Dwieście tysięcy złotych!!!
A teraz taki drobiazg z obowiązującego Kodeksu Wyborczego: wysokość wpłat samego kandydata na urząd Prezydenta RP jest limitowana i nie może przekraczać 45-krotności minimalnego wynagrodzenia za pracę. Dziś jest to 108 tys. zł na dzień wyborów będzie to 117 tys. zł. Jakby nie patrzeć Hołownia wydał już ponad 100 tys. więcej z tego na co mu pozwala prawo. Jest też drugi „drobiazg”…
Wszystkie wydatki muszą pochodzić z konta bankowego funduszu wyborczego Komitetu Wyborczego a nie z prywatnego konta kandydującego a konto to może być jedynie zasilone bezpośrednimi przelewami osób fizycznych (z limitem do 15 krotności minimalnej pensji). Jest też limit 19 mln zł wydatków na kampanię prezydencką – ktoś wliczy te wydatki spoza komitetu!? Jak to się ma do zapowiedzi przeprowadzenia masowej zbiórki?
Oczywiście komitet wyborczy może powstać dopiero po ogłoszeniu wyborów przez prezydenta, więc Hołownia go jeszcze nie ma.
Ma za to jak najbardziej sztab wyborczy, któremu zapewne płaci i prowadzi regularną kampanię wyborczą.
W swoim nie przejmowaniu się prawem poszedł jeszcze dalej niż Biedroń rok temu, bo Biedroń przynajmniej rżnął głupa, że prowadzi spotkania autorskie a nie kampanię.
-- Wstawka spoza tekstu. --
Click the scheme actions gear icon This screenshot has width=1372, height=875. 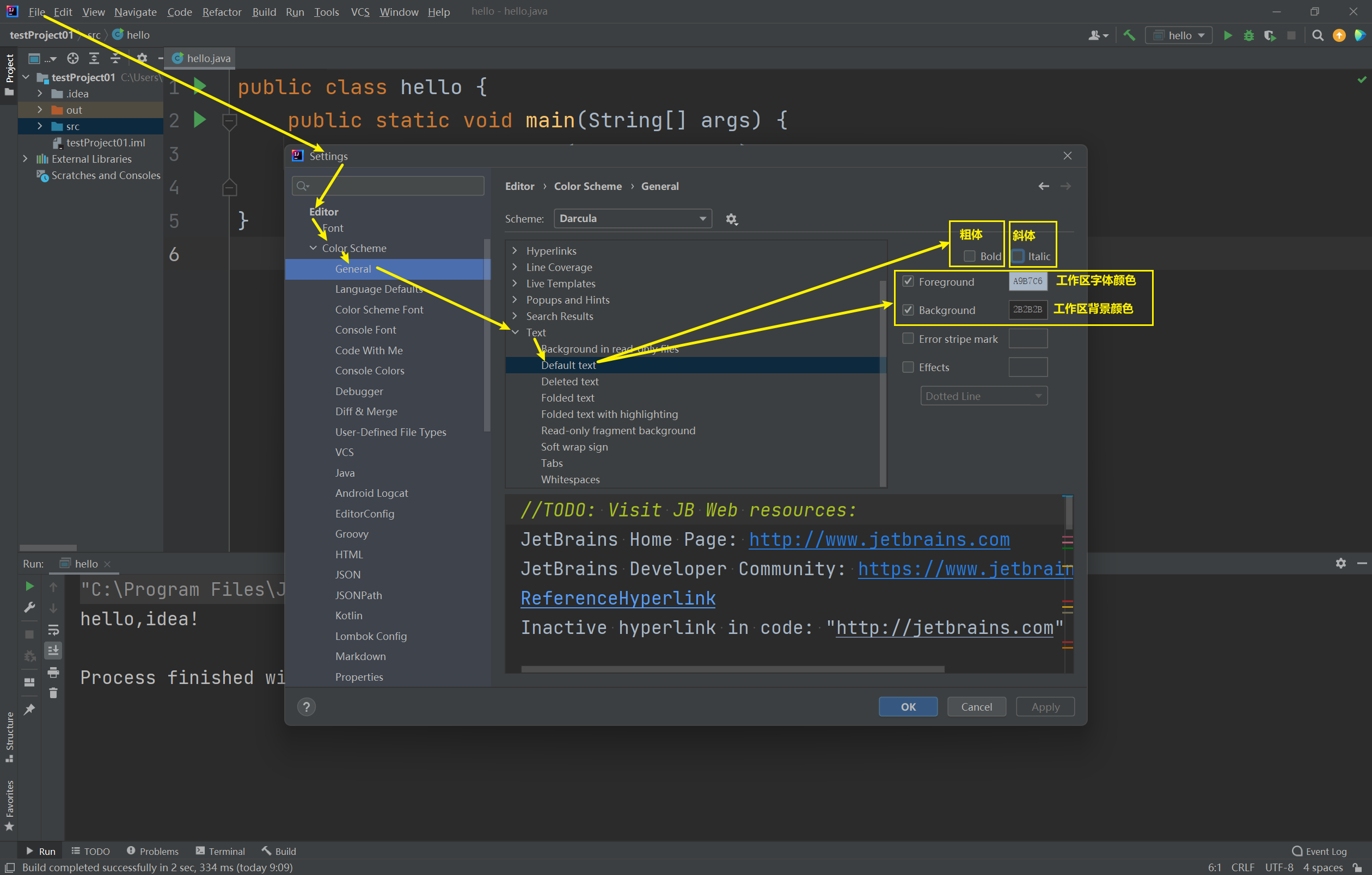732,219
I nieważne czy ktoś mu coś może zrobić, tylko się tak zapytam – czego możemy oczekiwać od prezydenta, który ma prawo gdzieś tam głęboko już na etapie kandydowania na urząd?
Czy może być mężem stanu ktoś kto zachowuje się nieuczciwie rozpoczynając kampanię kilka miesięcy wcześniej niż zrobią to kandydaci działający zgodnie z prawem?
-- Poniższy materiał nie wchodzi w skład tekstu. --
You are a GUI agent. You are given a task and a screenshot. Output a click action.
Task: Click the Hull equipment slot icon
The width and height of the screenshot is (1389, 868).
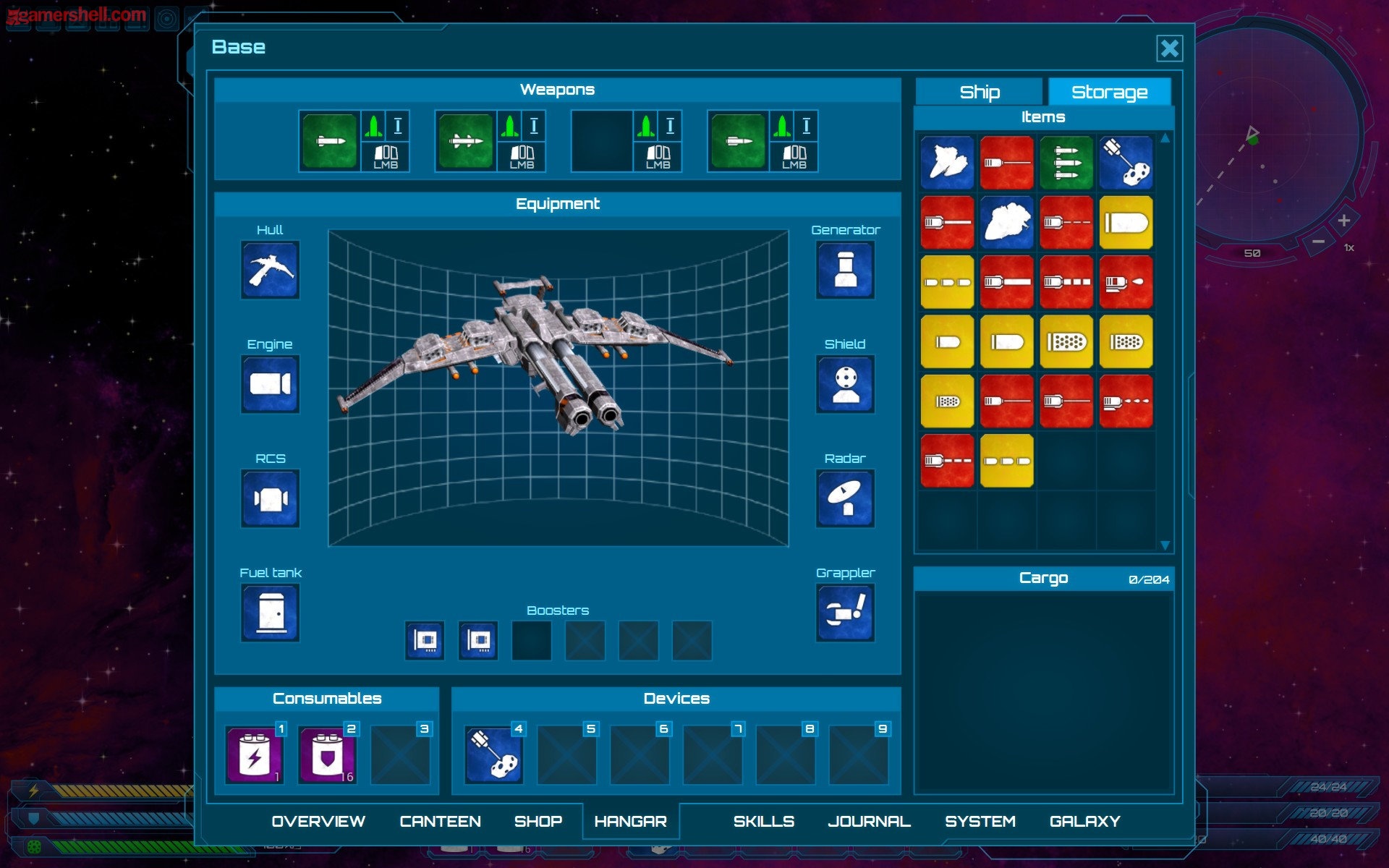[270, 270]
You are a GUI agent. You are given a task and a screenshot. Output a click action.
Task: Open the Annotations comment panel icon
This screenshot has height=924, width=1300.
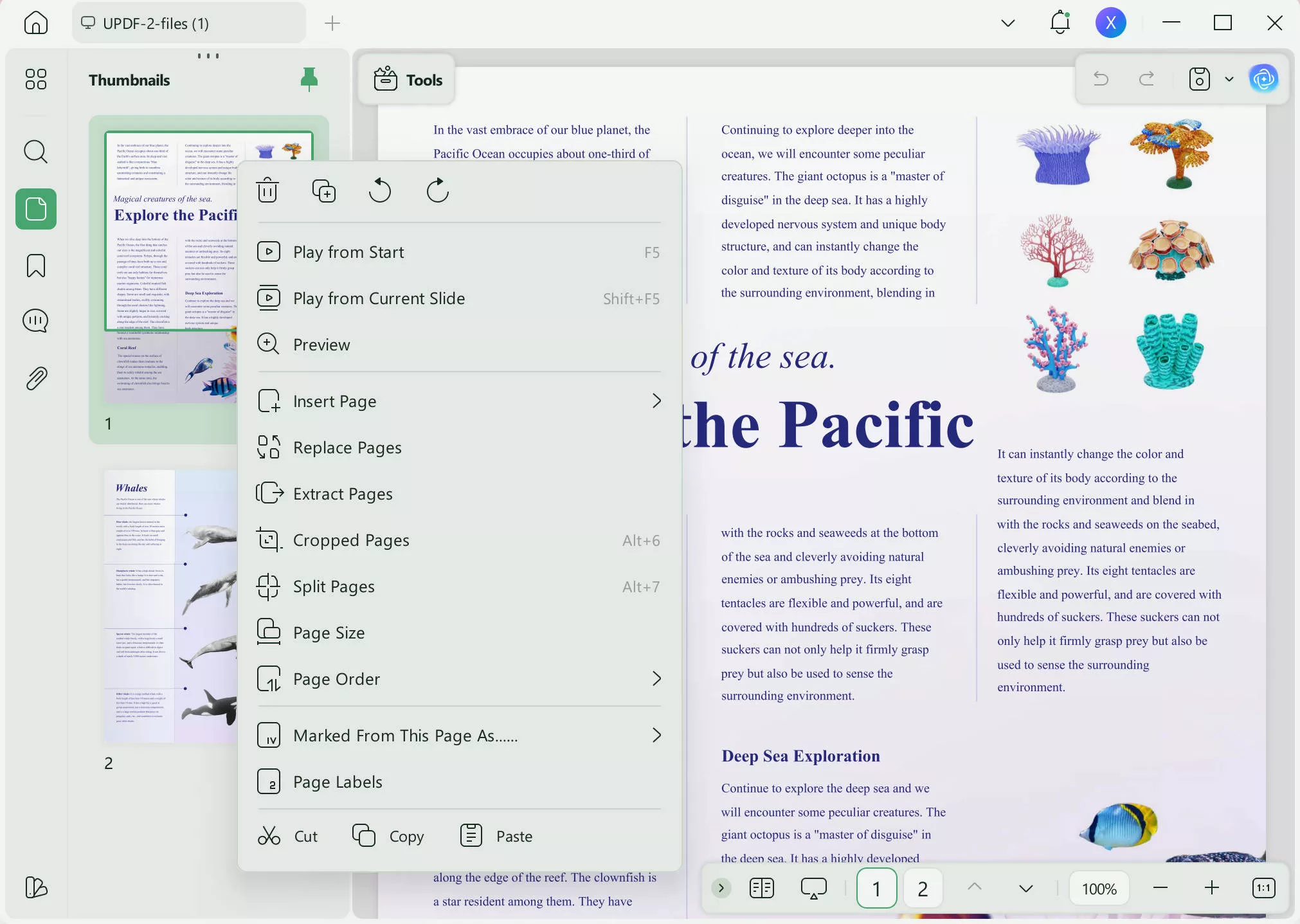(35, 320)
Nieuczciwie bo to przecież tak jakby biegacz wystartował do biegu kilka sekund/minut przed resztą.
Czy w ogóle ktoś w Polsce jeszcze przejmuje się obowiązującym prawem i to czy kandydaci na prezydenta są po prostu… uczciwi?
ps
Zdaje się, że Kosiniak-Kamysz i Kidawa-Błońska też nie przejmują się obowiązującym prawem i już robią kampanię wyborczą wydając na nią pieniądze z…. no właśnie z czego?
„Czy może być mężem stanu ktoś kto zachowuje się nieuczciwie rozpoczynając kampanię kilka miesięcy wcześniej niż zrobią to kandydaci działający zgodnie z prawem?”
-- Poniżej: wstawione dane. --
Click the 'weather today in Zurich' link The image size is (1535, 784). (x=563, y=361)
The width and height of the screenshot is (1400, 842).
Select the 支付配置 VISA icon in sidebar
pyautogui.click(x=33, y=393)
Arnold, nie gadaj bzdur – wg. Ciebie KO czy Duda nie prowadzą jeszcze kampanii wyborczej? xD
Pewnie, że prowadzą.
Duda zaczął już w dniu objęcia urzędu.
Nie objeżdżał przecież wszystkich gmin w Polsce po to żeby kogokolwiek tam poznać tylko żeby jego poznali.
Na dodatek robi to za publiczne pieniądze, ale starym zwyczajem udaje, że chodzi o coś innego, więc trudno go oskarżyć.
Ale czy to, że „inni kradną” pozwala kraść wszystkim, szczególnie tym, którzy chcą się pozycjonować jako porządni ludzie?
Według mnie powinno zostać zmienione prawo i KW rejestrowane w dowolnym czasie, wtedy byłaby większa jawność z wydawaną kasą na kampanię itd.
Ale póki obowiązuje obecne prawo jest to jego łamaniem.
Nie tego oczekuję od kandydata na prezydenta.